We propose the following:

1- It is for the international community and governments to support and strengthen the forces of democracy and human rights and those who uphold democratic values and national interests of Afghanistan who are ready to fight and struggle against terrorism and Islamic fundamentalism.

2- The International community must help replace the present corrupt and inept leadership with a professional democratic one which is committed to democracy and national unity of the country.

3- In order to win the hearts and minds of the people of Afghanistan and restore confidence, the International community is strongly required to bring the warlords to justice and remove them from power as the only option available in the interest of peace and security in Afghanistan.

4- The international forces in Afghanistan is expected to stop the repression of the warlords and help bring an end to corruption and drug trafficking in Afghanistan.

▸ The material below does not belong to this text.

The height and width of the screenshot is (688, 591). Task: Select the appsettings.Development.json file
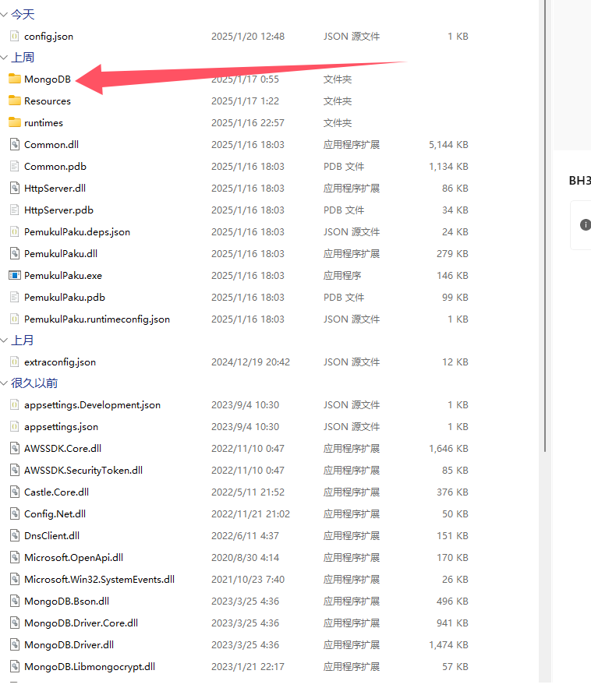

5- NATO is expected to train, equip and strengthen the armed forces of Afghanistan on the basis of equal opportunity for everybody in Afghanistan. The present system requires fundamental reforms. The people of Afghanistan need a national army and a national police capable of defending the country and defeating the enemy by bringing peace, security, justice and freedom to the people of Afghanistan.
6- Reconstruction of Afghanistan and the fight against terrorism must go hand in hand. We must reach out to the rural areas where you have a large number of young people sitting idle deprived of education and work. These young individuals are a great source of recruitment for the Taliban.
7- As regards the NATO involvement in Afghanistan, we sincerely believe that we must fight terrorism across the border. We must cut their routes of supplies by all means. We must besiege the enemy and cut off their routes of supplies by seizing their main ports and their main incoming routes and that will only be possible if we go across the border and seize the territory surrounding and the areas around where Alqaeda is based. Otherwise NATO will face the same fate as the Russians did in Afghanistan many years ago. The government of Musharaf must be pressurized to help in this common goal, that will be the only way to defeat terrorism in the region. Lots of work must be done In the Waziristan area, to be able to bring some of the tribes on our side, and if war breaks out among the troubled tribes, we must provide ample facilities by establishing proper camps for their refugees so that they can use our territory as their strategic depth against their enemy

8- International community has not yet used the national intellectual reserves of Afghanistan who think un-ideological and democratically. The absence of national and democratic movement in Afghanistan and the ascent to power of the groups within the political and judiciary system of Afghanistan, the spirit of opposition to the freedom of opinion and speech, freedom of media the absence of individual security, political assassination, violation of woman’s rights, threats to human’s rights activists, anti-western provocation, have been on the increase in recent years. Anti-western provocation. As a result, Investment in Afghanistan is decreasing and the activities of the democratic foundations are restricted. We therefore believe that without a sound administration and an absence of a humane and democratic law, it will be impossible to overcome the security difficulties in Afghanistan and defeat terrorism. Before it is too late, NATO and the international community must strive to bring about conditions for establishing the rule of law and a democratic government in compliance with the aspiration of the people of Afghanistan. We must free the people of Afghanistan from the menace of fundamental Islamic extremism and ideological regimes.